Records for the exercise section start

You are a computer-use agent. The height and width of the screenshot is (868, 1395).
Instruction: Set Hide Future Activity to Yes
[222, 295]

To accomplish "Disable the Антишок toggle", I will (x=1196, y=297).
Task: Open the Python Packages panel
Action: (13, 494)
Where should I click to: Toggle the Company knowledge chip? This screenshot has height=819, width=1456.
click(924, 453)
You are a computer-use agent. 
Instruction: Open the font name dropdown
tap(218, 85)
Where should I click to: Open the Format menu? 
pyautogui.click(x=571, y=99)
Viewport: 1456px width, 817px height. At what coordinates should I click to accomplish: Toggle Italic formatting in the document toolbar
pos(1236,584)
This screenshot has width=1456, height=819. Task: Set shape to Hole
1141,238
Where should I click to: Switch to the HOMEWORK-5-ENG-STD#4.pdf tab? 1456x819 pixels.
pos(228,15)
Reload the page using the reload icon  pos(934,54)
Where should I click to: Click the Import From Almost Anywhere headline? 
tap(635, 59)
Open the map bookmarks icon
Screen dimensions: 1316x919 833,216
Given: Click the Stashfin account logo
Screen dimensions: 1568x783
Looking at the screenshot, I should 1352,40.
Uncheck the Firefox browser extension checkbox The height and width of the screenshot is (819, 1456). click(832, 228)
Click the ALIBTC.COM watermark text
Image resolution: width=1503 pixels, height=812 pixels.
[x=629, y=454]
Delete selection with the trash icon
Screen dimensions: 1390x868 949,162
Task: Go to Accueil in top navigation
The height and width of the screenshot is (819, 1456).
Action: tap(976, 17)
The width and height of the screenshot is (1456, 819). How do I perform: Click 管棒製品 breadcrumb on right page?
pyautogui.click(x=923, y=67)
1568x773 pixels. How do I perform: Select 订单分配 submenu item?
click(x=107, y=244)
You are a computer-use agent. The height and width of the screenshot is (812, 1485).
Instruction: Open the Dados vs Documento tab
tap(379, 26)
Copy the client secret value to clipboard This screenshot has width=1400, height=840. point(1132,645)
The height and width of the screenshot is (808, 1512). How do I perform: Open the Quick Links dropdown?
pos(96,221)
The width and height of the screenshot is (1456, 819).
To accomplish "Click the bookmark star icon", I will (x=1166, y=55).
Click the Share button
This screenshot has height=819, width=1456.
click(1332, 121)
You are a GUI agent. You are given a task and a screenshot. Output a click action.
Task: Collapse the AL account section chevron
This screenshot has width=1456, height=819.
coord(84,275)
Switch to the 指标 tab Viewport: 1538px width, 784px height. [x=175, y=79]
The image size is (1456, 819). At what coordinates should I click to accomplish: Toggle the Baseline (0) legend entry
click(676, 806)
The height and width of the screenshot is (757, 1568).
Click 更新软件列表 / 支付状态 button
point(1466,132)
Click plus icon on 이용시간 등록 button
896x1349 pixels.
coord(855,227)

Records for the exercise section end

# What this task involves:
Show me every line of the entries above that holds "account".

# Answer for this exercise:
Given: Click the Stashfin account logo
Task: Collapse the AL account section chevron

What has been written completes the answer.